Evangeline brushed her forehead against his cheek. "So this is what it's like to be held by a psychometrist," she said.

"I told you, I'm a bad psychic. I just feel like I know you pretty well."

She kissed his chin. "I guess you do, after all."

Sleep did not come swiftly, but it did come. In spite of their emotional burdens (or perhaps because of them), Eva and Sebastian slumbered into the early afternoon, when the light streaming around the living room curtains finally became too much to bear. While Eva went about fulfilling her promise of a badly cooked breakfast, Sebastian lingered on the couch, his head cast back lethargically on the armrest. Periodic blinking and the occasional yawn were the only signs of his consciousness.

Eva left the kitchen, standing on her tiptoes and peering down at him from the threshold. Satisfied that he had not fallen asleep again, she asked if he wanted any eggs.

"Sure. Over easy, please."

Eva's nose scrunched up. "You like the yolk runny?"

"Yup."

"I was hoping you were going to say scrambled. I'm not sure I know how to cook them any other way."

A lazy smile crossed his face. "You weren't kidding about being a bad cook. It's easy. You just don't cook them as long."

She sighed. "I'll try, but I'll probably break the yolk."

"Do your best."

She turned to walk back into the kitchen, but then turned around again, eying him skeptically. "What are you doing?"

"Checking email, catching up on the news." While he appeared to be staring blankly at the ceiling, he was actually scanning the newsfeed streaming across the lenses of his eyeglasses. "There was an article on The Magic Casement about the hobo plague, but nothing new and interesting."

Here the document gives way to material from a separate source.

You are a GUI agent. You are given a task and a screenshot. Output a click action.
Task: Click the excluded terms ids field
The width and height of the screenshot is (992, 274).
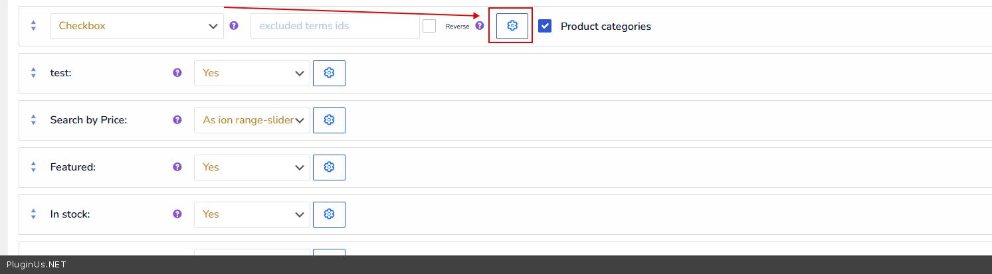(x=334, y=26)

Suddenly, his blank expression turned grave and he lifted his head from the cushion. "We picked the wrong part of town to patrol last night," he said.

'No kidding,' Eva thought. "What's wrong?"

Sebastian held up his finger for her to wait while he finished reading. Once he finished, he summarized: "Rail workers found a man's body staked out on the track in the Hazelwood switching yard, down by the hobo camp in the Blight. Says the victim was beaten, stabbed, and burned, but the autopsy hasn't come back yet. Hasn't been identified either, but they figure he was a drifter."

"That's awful," Eva groaned.

"That's not all. Listen to this," he said, and then quoted from the Pittsburgh Public Monitor story: "Investigators said messages were left at the scene, spray-painted on the ground and on nearby train cars, including the tags 'plague-bringer' and 'phage.'

"This morning, the Public Monitor received an anonymous email claiming responsibility for the murder. The message reads:

"The body in the train yard is left as a message to all of the diseased parahuman rats of the city. You are vermin. There is no place for you here. Learn from him or his fate is yours. Beware! We are always watching."